Budget Lunacy
Increases in our national debt should be reserved for economic or national security emergencies, neither one of which we are experiencing at the moment.
While the specifics of the House and Senate budget bills keep changing, the gist of the Trump budget comes down to this basic math. The federal government will continue to spend more than the revenues it collects. We’ll make up the difference by borrowing, by continuing to increase our national debt which, at more than $36 trillion, is already way too high.
The only question for the Trump budget is by how much will our national debt grow? The Trump/Republican plan is to cut back government expenditures by firing people willy-nilly and canceling or at least curtailing programs our people need. To what extent? The answer is, to the extent necessary to pass a budget that continues and even further reduces taxes principally for the benefit of wealthier Americans and larger companies.
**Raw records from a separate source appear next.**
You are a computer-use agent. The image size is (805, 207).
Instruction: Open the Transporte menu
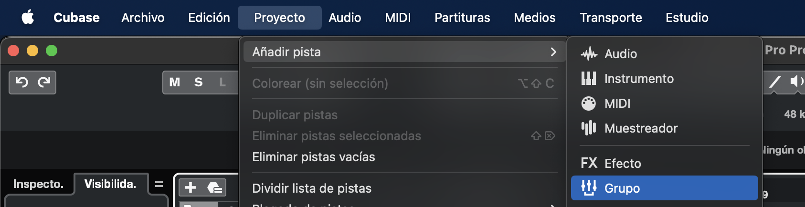click(x=611, y=18)
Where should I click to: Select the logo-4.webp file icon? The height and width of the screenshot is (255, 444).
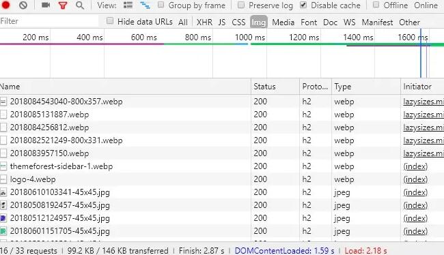pyautogui.click(x=3, y=179)
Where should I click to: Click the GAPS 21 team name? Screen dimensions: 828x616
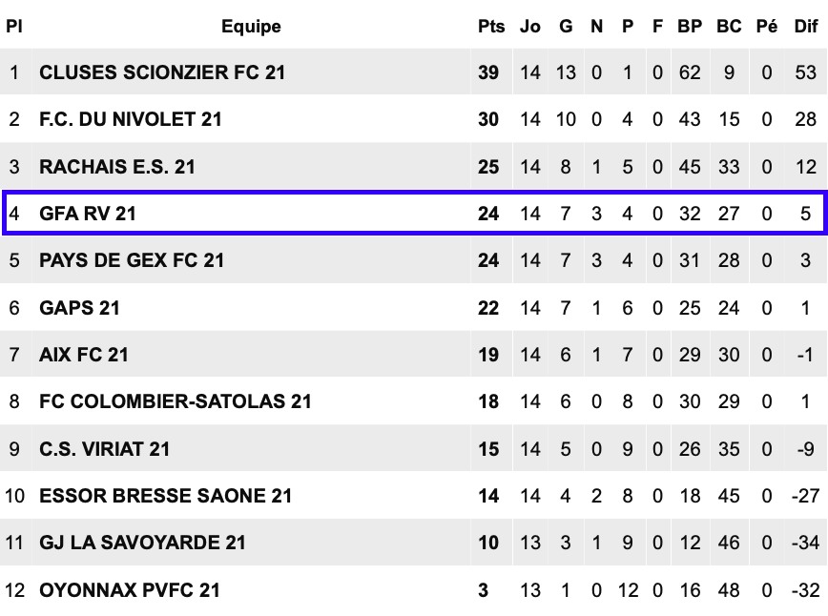[x=79, y=308]
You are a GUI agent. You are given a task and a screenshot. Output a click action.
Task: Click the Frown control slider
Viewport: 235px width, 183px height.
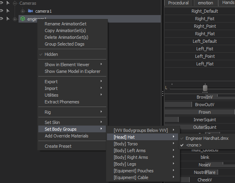click(200, 112)
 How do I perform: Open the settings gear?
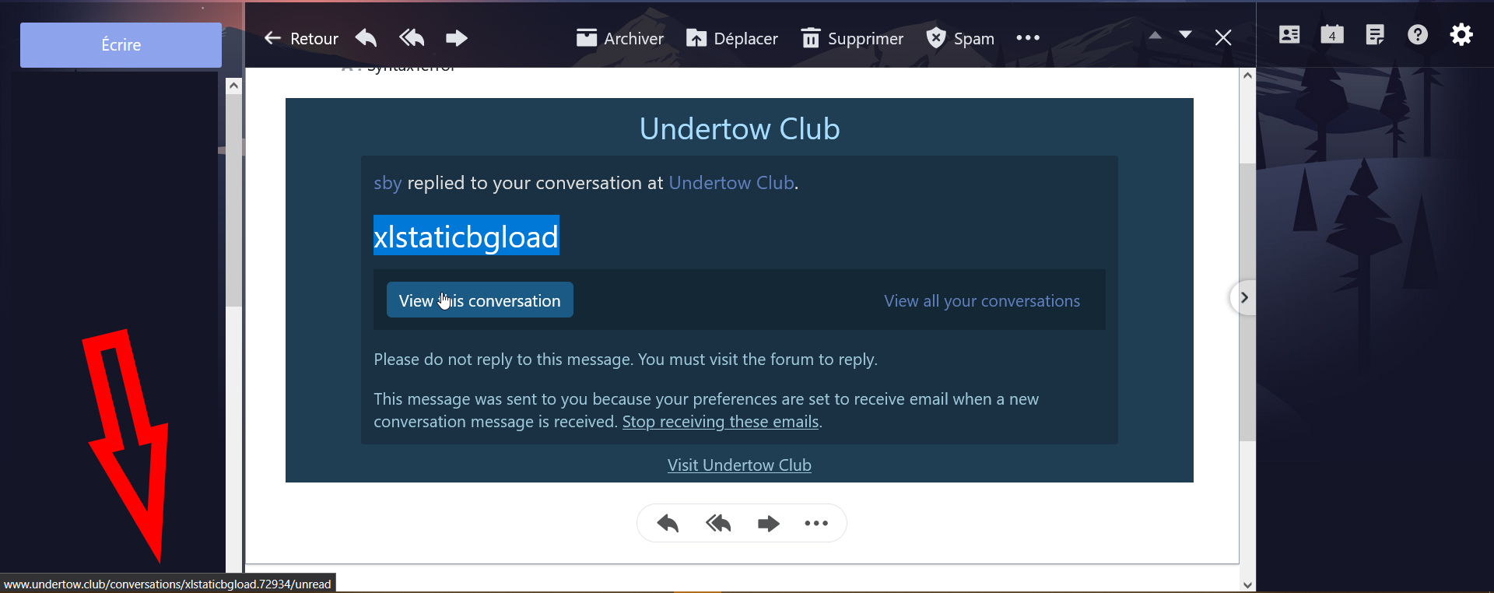click(1461, 35)
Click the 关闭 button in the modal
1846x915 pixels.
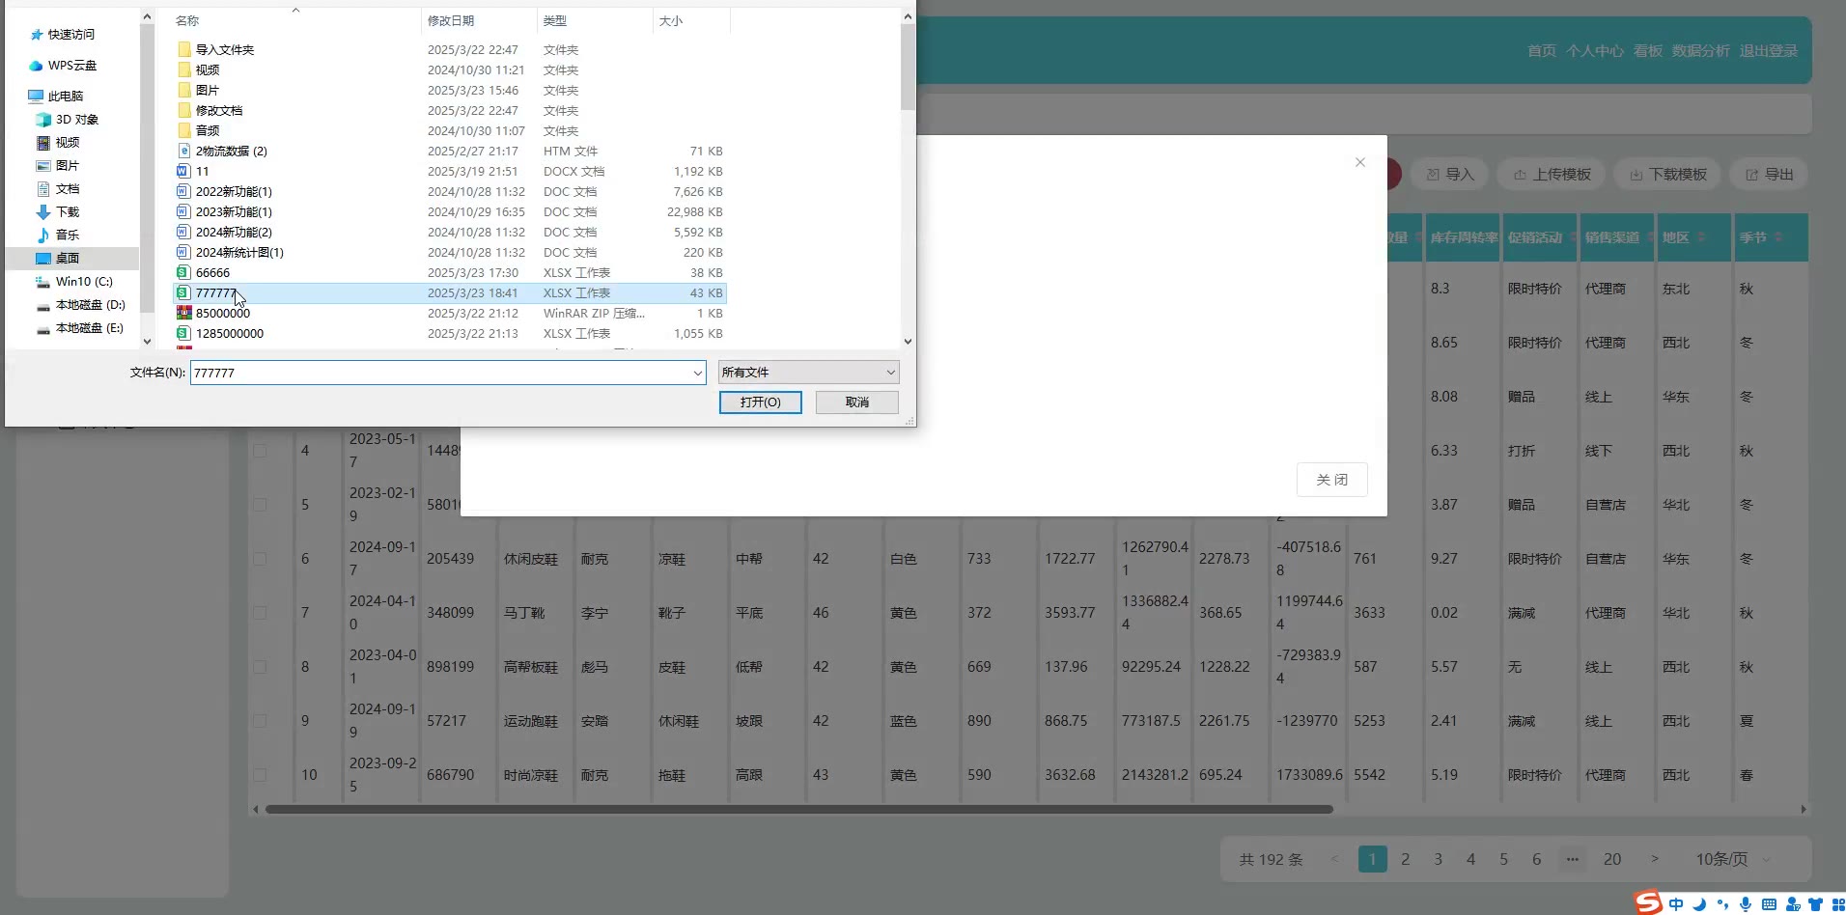coord(1331,480)
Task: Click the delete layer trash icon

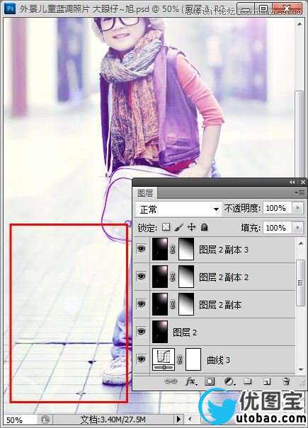Action: [x=286, y=381]
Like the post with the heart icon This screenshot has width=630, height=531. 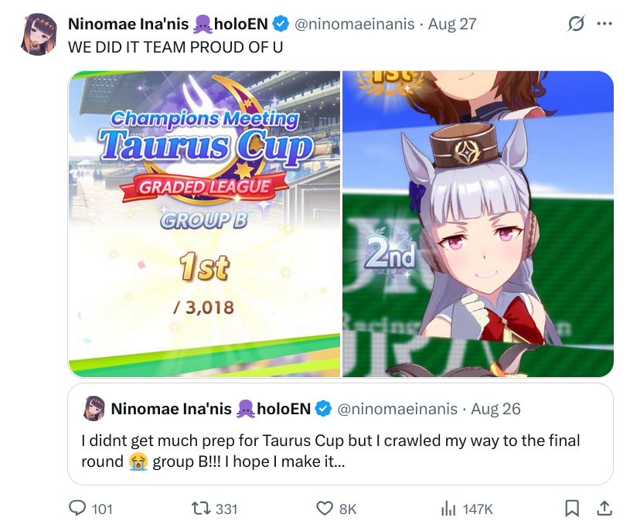tap(325, 509)
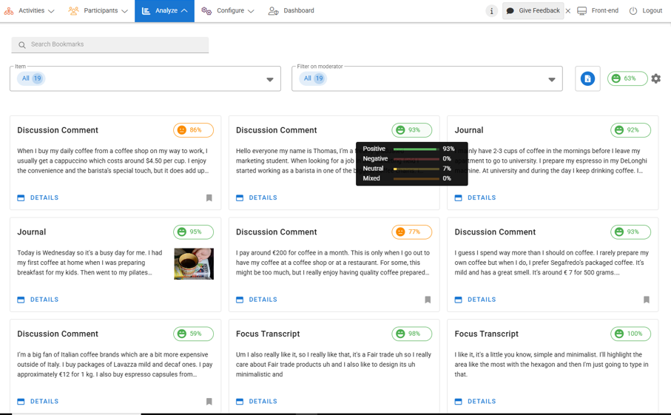Screen dimensions: 671x415
Task: Click the 100% sentiment badge on Focus Transcript
Action: (x=630, y=334)
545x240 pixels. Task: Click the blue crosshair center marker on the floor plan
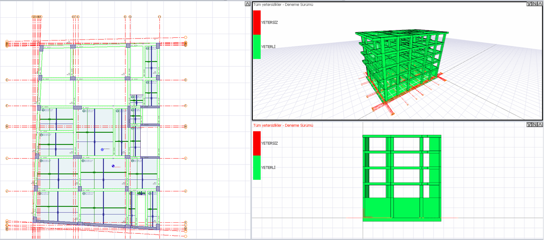click(x=102, y=149)
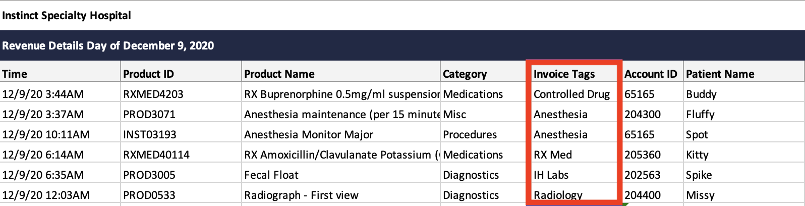Select patient name Fluffy cell

click(x=744, y=114)
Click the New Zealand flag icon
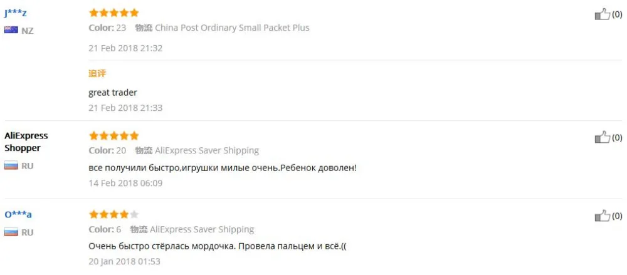Image resolution: width=627 pixels, height=275 pixels. pyautogui.click(x=11, y=30)
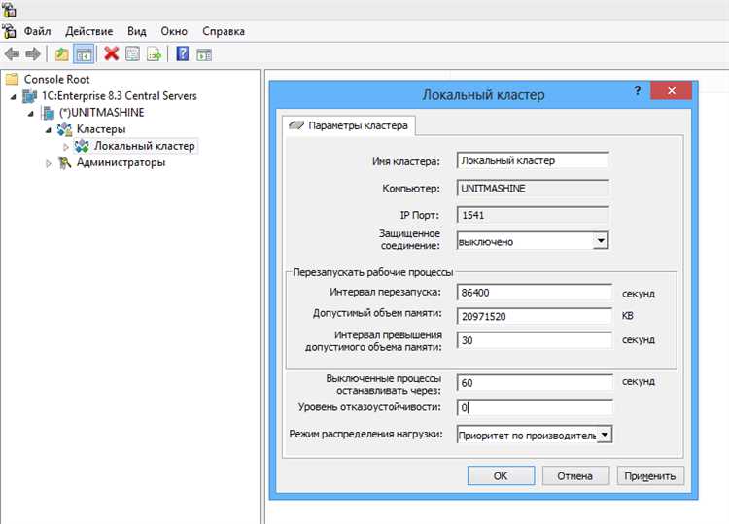This screenshot has width=729, height=524.
Task: Expand the Администраторы tree node
Action: click(x=49, y=163)
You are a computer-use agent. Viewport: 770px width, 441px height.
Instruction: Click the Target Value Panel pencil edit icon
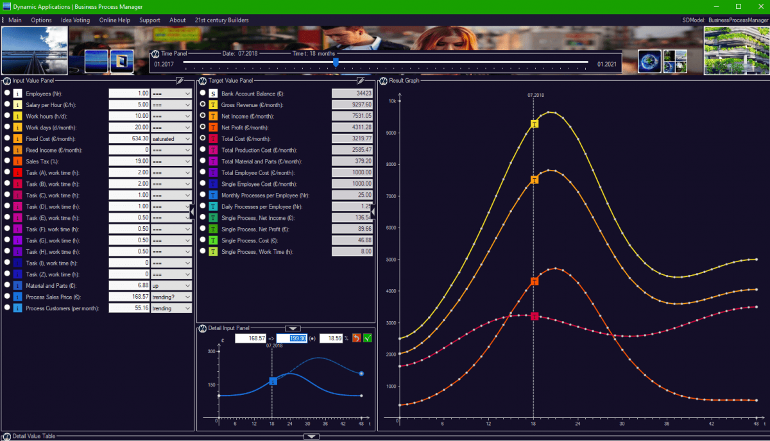click(361, 81)
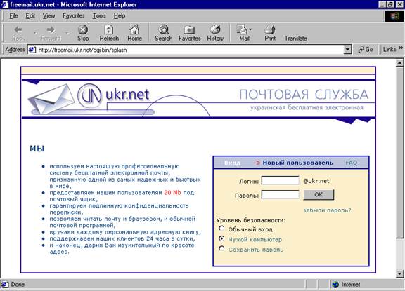Screen dimensions: 405x291
Task: Follow the забыли пароль? link
Action: pyautogui.click(x=327, y=210)
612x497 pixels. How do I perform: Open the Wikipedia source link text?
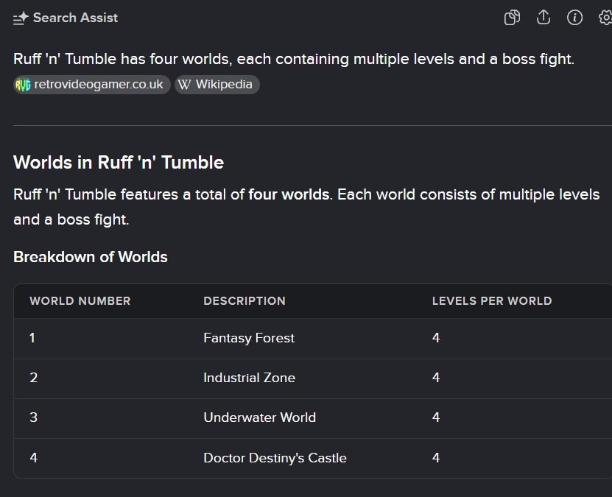[224, 85]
Simply put, we can’t afford these tax reductions. If anything, we should be raising taxes imposed on those people and corporations who can afford to pay more to generate a surplus to pay down our national debt. Incur debt occasionally when a dire need arises but, in good times when the economy is strong, use surplus collections to pay off that debt.
Why don’t we do this? Start paying the national debt down instead of increasing it. Because, thanks to the re-election of Donald Trump, our government is being run and influenced by the wealthiest Americans whose selfishness doesn’t allow reasonable consideration for the rest of us.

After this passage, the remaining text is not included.